TASK OBJECTIVE.
In the data that follows, count each line holding the string "checkbox"; answer with the number only.

┌─ MATERIALS PROVIDED

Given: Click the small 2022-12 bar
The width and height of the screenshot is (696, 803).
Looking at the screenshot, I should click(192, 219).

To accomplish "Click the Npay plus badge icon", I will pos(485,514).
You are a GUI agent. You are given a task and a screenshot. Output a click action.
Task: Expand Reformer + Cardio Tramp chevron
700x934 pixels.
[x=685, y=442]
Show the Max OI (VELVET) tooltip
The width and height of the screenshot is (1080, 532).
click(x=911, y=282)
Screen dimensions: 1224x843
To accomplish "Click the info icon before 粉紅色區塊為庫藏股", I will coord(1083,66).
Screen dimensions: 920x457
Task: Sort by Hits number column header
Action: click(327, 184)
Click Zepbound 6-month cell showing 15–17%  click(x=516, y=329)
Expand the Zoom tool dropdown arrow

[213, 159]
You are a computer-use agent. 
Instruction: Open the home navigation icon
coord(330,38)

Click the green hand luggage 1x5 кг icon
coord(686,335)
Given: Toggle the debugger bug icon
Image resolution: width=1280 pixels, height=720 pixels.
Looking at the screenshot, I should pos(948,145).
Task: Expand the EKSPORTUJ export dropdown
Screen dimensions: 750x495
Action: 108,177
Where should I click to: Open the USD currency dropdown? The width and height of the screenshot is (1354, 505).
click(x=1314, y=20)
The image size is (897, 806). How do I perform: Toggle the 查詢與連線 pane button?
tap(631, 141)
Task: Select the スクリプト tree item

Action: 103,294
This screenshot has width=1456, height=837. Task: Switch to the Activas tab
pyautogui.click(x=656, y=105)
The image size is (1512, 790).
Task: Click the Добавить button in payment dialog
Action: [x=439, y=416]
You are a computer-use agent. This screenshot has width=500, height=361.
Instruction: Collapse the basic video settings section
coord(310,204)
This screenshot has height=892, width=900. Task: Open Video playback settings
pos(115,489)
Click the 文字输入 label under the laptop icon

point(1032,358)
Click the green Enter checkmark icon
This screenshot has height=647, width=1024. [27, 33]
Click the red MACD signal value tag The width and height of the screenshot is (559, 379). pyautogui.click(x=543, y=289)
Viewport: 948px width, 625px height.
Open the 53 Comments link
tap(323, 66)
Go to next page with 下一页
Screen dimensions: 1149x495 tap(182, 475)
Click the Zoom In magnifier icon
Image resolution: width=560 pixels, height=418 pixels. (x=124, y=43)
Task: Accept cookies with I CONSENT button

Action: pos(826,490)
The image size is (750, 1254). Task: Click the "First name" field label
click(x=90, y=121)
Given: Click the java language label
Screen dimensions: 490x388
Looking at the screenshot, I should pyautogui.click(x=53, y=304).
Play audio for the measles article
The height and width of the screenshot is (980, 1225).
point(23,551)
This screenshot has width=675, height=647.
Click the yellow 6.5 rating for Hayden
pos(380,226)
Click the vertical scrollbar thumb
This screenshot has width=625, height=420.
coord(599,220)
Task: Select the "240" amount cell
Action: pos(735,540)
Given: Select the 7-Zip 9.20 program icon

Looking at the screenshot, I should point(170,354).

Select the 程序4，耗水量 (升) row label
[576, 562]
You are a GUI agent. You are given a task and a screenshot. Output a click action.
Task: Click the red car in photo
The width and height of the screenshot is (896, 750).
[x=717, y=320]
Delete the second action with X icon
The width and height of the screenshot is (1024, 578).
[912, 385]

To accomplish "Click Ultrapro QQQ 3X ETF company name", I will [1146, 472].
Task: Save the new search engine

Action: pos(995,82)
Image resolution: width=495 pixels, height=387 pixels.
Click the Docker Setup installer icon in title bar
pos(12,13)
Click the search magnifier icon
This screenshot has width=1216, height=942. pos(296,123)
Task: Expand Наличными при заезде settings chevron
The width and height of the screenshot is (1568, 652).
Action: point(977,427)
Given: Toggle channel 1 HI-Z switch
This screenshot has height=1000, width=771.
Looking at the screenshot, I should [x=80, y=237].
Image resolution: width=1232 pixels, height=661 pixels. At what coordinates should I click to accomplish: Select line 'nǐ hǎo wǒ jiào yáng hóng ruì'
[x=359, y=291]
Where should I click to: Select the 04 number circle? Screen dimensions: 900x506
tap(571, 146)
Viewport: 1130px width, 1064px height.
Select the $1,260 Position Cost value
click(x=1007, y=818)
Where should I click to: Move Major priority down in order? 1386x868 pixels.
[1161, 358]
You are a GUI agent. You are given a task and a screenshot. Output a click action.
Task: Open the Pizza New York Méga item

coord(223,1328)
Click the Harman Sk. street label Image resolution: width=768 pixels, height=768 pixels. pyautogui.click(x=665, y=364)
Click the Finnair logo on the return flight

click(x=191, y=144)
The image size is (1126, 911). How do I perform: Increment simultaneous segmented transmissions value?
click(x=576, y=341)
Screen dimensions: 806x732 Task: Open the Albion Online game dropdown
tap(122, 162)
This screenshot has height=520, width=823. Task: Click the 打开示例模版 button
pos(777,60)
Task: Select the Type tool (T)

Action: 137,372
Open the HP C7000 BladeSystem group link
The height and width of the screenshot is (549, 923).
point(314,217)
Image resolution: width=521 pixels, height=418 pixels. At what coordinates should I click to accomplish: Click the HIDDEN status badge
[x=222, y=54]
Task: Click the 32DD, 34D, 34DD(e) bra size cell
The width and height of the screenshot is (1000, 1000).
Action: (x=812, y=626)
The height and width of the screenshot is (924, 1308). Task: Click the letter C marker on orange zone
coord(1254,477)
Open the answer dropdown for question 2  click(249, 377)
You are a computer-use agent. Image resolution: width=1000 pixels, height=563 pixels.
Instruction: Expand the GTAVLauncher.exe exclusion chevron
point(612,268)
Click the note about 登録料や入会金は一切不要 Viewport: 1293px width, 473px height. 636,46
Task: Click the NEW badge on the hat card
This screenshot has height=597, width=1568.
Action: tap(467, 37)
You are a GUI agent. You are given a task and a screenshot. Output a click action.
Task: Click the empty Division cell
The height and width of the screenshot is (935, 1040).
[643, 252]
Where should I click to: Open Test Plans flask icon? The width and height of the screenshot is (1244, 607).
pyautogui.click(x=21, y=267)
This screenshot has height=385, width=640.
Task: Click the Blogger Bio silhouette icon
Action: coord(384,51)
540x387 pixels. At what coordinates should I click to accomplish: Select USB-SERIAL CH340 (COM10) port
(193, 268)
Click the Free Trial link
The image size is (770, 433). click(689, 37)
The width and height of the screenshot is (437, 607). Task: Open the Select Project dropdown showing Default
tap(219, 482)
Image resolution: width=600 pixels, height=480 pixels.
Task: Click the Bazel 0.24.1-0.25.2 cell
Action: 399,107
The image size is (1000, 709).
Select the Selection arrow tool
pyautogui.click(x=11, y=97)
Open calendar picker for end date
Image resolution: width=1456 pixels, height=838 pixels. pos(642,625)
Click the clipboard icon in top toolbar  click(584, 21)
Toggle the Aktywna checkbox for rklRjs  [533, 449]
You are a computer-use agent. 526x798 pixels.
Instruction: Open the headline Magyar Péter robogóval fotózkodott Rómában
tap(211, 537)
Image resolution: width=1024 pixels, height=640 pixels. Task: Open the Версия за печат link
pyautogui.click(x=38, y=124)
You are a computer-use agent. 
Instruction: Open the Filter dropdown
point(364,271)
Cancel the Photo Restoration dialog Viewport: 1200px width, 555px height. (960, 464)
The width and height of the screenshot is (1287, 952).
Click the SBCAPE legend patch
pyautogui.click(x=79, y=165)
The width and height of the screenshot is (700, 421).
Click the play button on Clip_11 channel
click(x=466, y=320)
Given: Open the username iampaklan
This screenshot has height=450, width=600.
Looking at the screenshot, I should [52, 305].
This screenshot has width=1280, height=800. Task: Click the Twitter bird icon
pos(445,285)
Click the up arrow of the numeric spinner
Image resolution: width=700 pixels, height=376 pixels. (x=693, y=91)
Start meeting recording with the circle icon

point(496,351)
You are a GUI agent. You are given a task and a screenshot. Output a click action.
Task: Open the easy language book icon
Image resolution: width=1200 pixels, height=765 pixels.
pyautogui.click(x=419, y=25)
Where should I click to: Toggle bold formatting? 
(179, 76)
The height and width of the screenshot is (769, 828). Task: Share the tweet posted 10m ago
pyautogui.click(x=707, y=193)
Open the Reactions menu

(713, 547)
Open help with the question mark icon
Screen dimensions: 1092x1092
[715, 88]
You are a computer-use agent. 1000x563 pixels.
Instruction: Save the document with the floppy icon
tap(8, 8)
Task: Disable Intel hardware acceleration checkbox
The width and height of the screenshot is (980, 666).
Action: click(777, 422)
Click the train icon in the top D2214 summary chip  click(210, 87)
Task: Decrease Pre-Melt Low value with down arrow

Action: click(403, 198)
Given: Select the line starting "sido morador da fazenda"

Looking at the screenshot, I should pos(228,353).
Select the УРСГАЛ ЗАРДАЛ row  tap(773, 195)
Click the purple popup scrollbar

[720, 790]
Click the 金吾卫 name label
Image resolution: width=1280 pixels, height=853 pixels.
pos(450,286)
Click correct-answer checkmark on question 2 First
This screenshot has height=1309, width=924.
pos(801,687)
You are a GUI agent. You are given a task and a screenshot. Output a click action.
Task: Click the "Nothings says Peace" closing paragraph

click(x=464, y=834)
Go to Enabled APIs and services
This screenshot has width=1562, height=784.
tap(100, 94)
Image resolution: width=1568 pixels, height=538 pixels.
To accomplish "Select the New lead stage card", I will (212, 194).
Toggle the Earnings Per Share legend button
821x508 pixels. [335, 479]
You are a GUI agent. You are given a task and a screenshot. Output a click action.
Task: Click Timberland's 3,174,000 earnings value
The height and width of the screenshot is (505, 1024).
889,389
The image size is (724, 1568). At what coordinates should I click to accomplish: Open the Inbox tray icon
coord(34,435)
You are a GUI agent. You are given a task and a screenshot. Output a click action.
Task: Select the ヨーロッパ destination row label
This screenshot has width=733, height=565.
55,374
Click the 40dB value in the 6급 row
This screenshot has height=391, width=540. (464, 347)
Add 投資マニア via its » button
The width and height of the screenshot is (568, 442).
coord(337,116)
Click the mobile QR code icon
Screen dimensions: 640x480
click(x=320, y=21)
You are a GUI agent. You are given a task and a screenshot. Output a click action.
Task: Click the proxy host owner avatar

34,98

└─

SOLUTION TO THIS TASK.
2